Though the field of nutrition is often fraught with a dichotomous point of view that at times can seem to be ever changing, there is one fact that most can readily agree on and that’s the value of cooking at home. A healthy kitchen is a vital component when it comes to supporting robust nutritional habits that promote our overall well-being. Having a healthy kitchen goes well beyond the food items that it contains and the preparation methods used to create nourishing meals. It also includes the tools and equipment used to turn those raw ingredients into flavorful, nutrient dense masterpieces that serve to not only provide the body with the fuel it needs to function optimally, but also can be a means of creating a sense of togetherness.

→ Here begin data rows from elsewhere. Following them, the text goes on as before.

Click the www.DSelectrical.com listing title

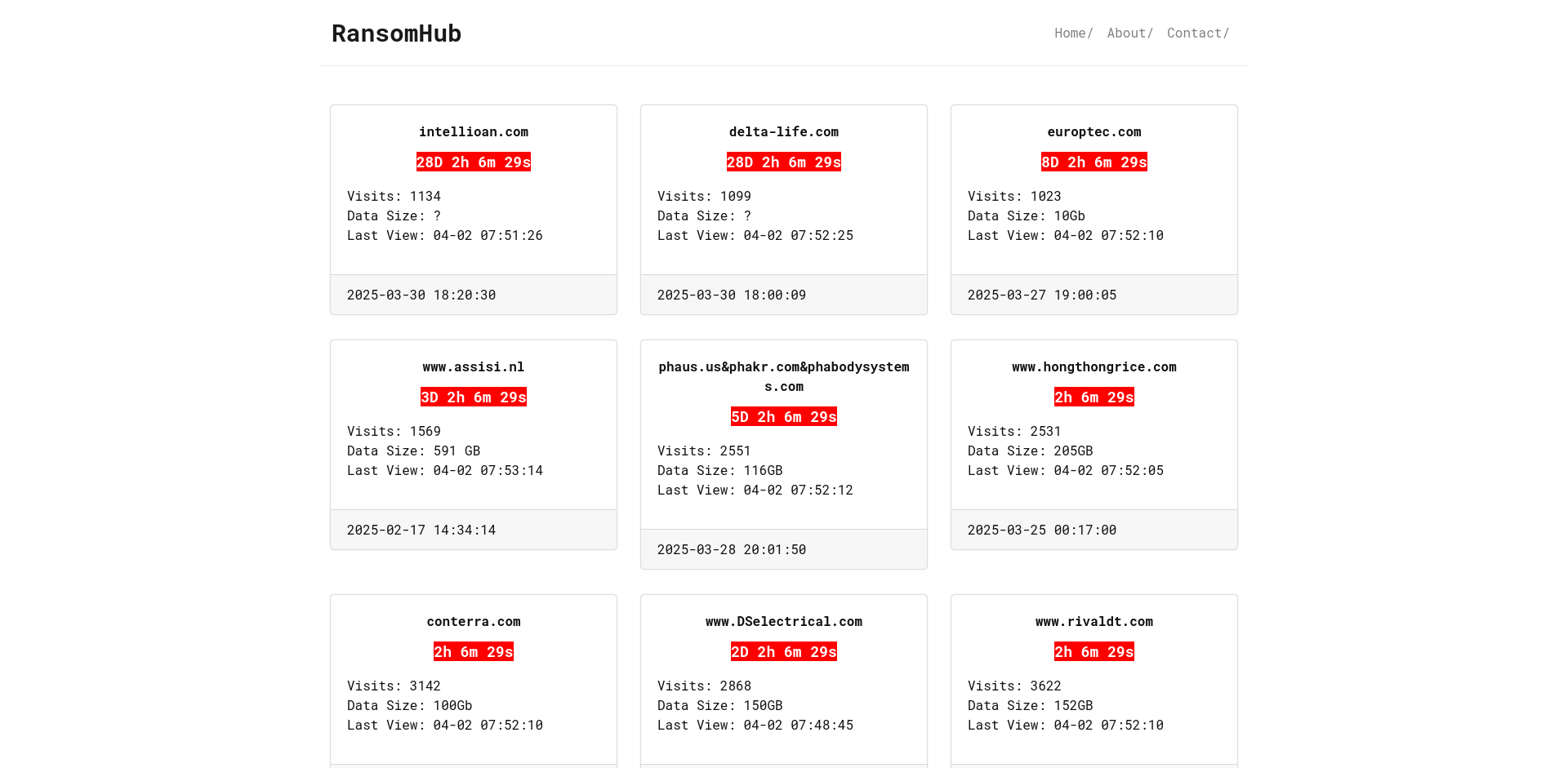tap(784, 622)
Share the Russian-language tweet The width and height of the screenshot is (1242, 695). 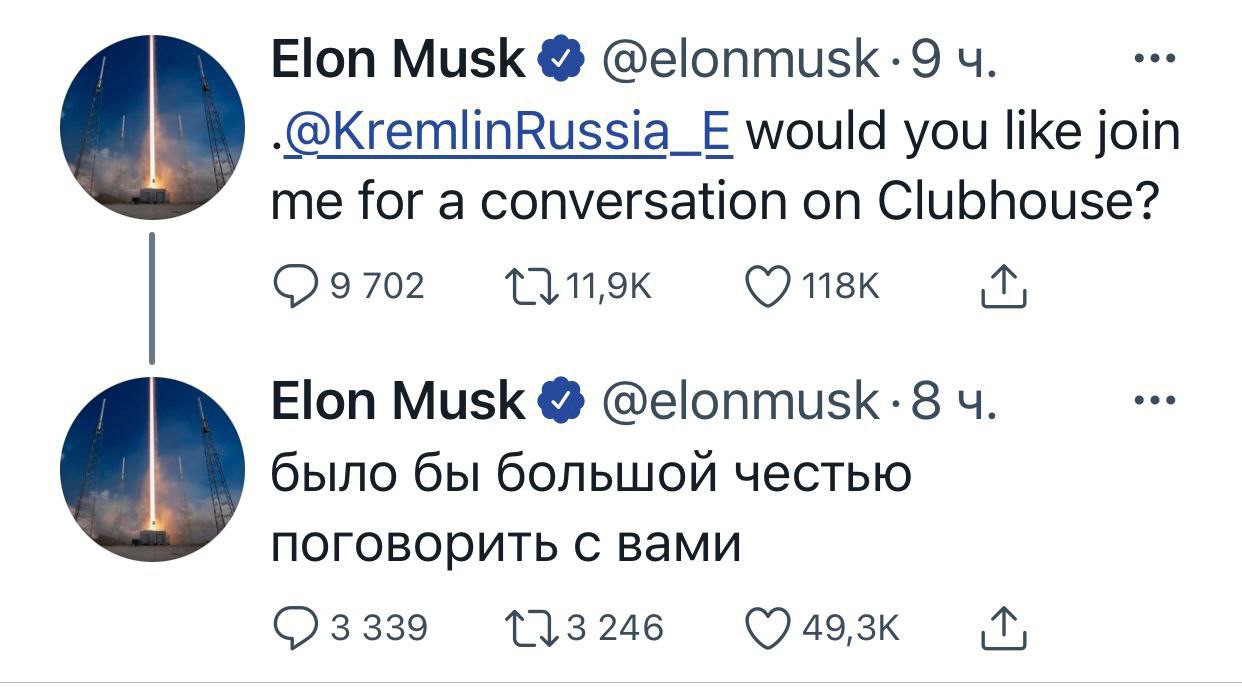click(x=1001, y=628)
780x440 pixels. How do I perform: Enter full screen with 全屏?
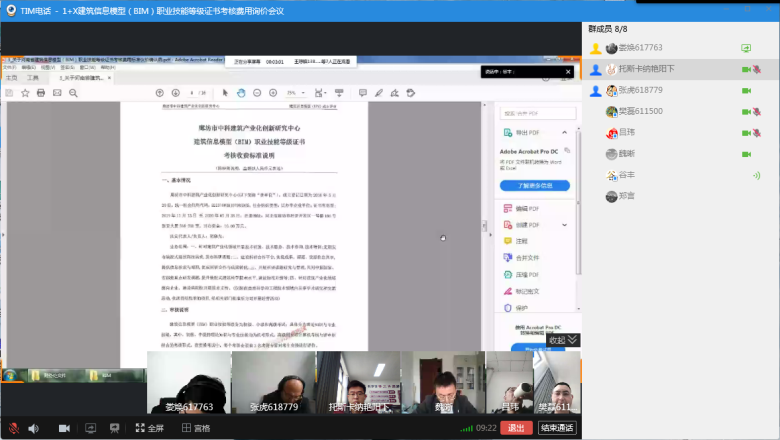pos(148,428)
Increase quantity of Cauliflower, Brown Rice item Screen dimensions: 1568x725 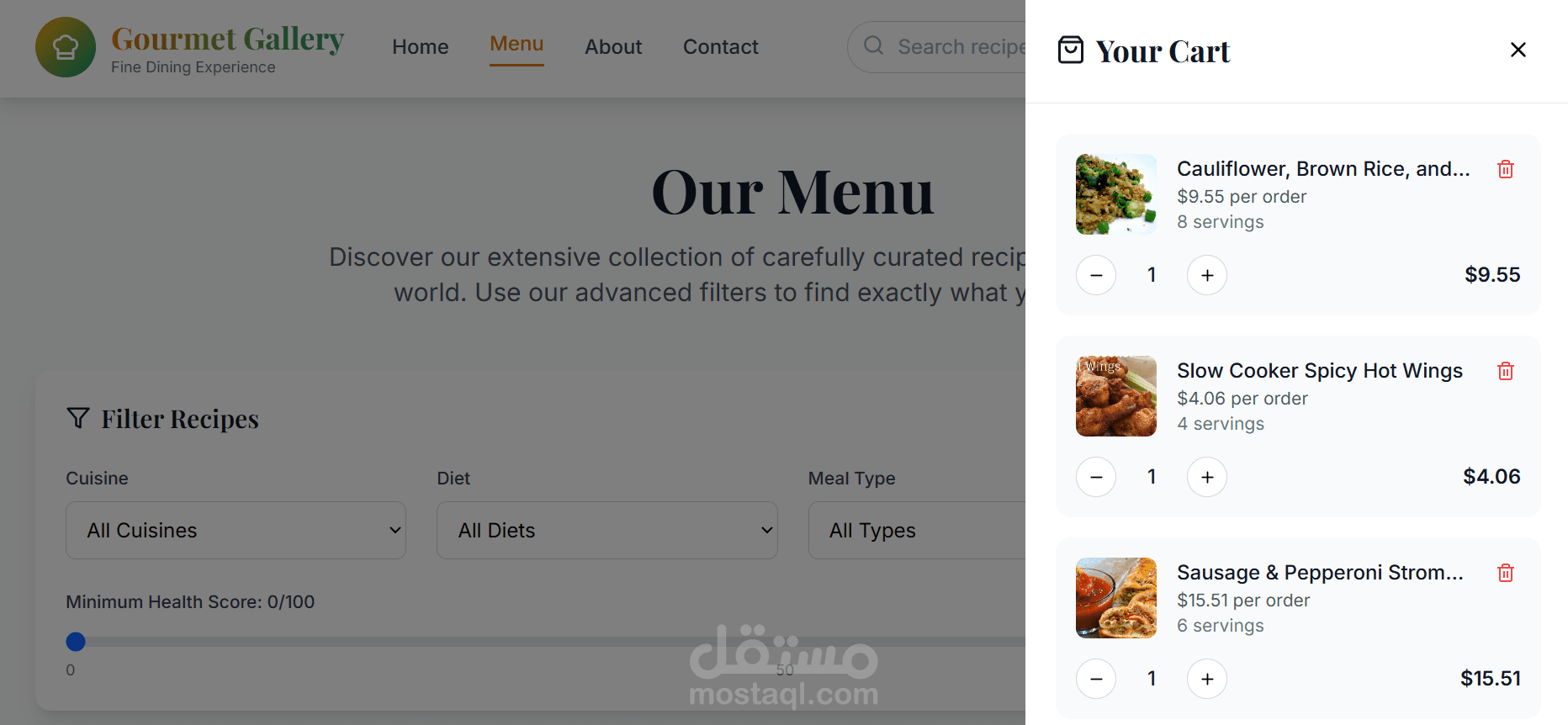point(1207,275)
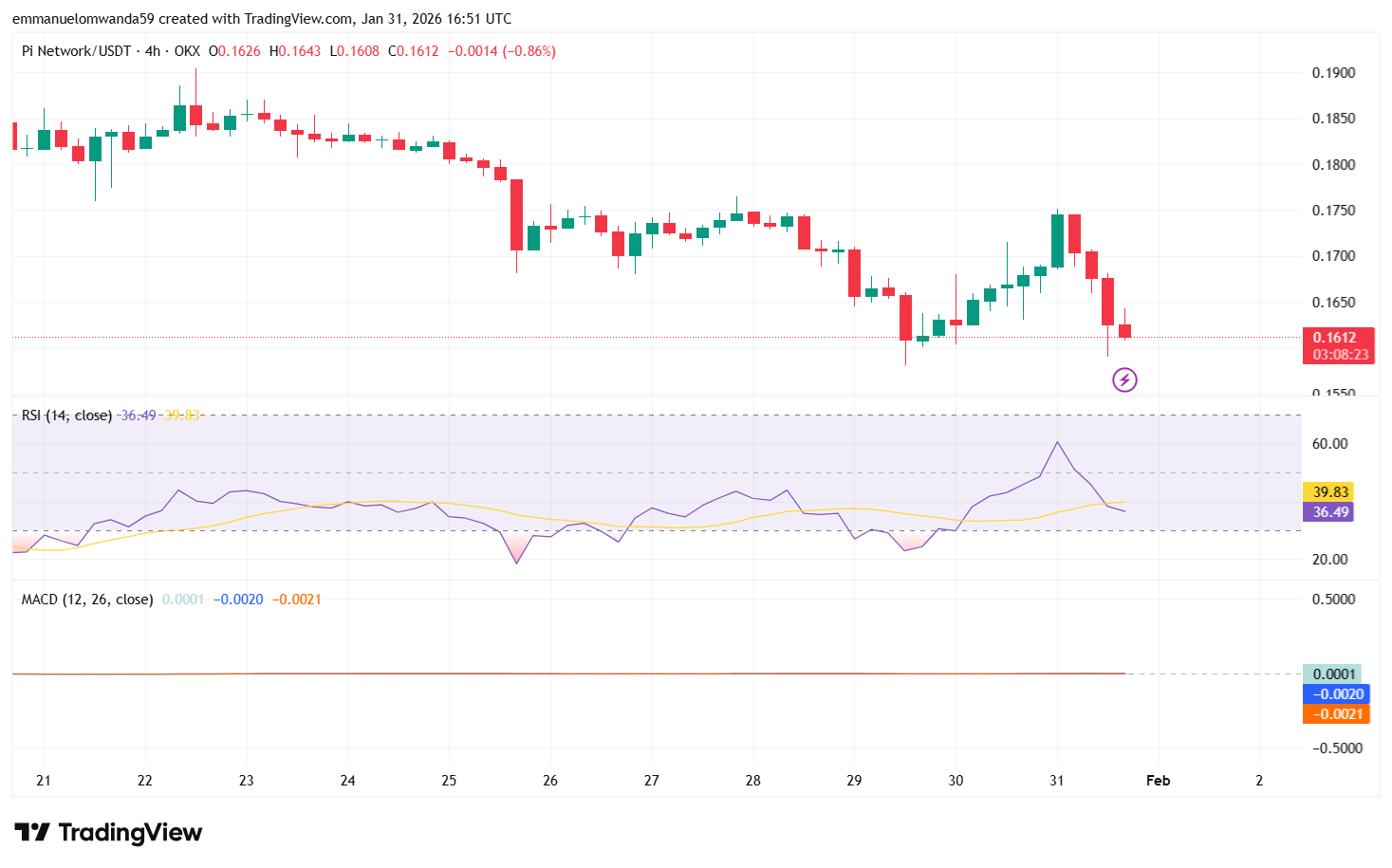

Cooking at home provides countless advantages. We are better able to control the quality and type of ingredients, we are aware of the preparation methods, it is more cost effective (especially for families), and as a general rule, we do eat healthier when meals are prepared at home. Of course, cooking at home also requires the right equipment. Among the most key and regularly used kitchen “gadgets” are the pots and pans. Anyone who has purchased these items is painfully aware of the vast array of choices in cookware from the material— cast iron, copper, stainless steel, glass, aluminum, to the coating— teflon, ceramic, enameled, diamond this or that, to the manufacturing method— aluminum core, pre-seasoned, copper bottom…it’s dizzying to think about! Although most types of cookware will get the job done, not all options are necessarily the best when it comes to our health.
When making a buying decision, there are several considerations to think about when selecting the type of cookware to be purchased:
- Safety- concerns over what is in the food supply is already a big issue for many people so it is important to also consider what we could potentially be adding to our food or our environment through the use of our cookware.
- Functionality- it is important that cookware be convenient to use and to do the job it was intended to do effectively. Being easy to clean and care for, having a quick heat up, providing for an even cooking surface, and having heat resistant handles are among the most desirable characteristics.
- Cost- though cookware is typically an essential purchase, it can be expensive. No one wants to spend more than necessary for safe, effective, and quality options.
- Durability- because cookware can be expensive and the decision making process about which one to buy can be complicated, so having equipment that maintains its appearance and is able to perform well with long term, frequent use is important.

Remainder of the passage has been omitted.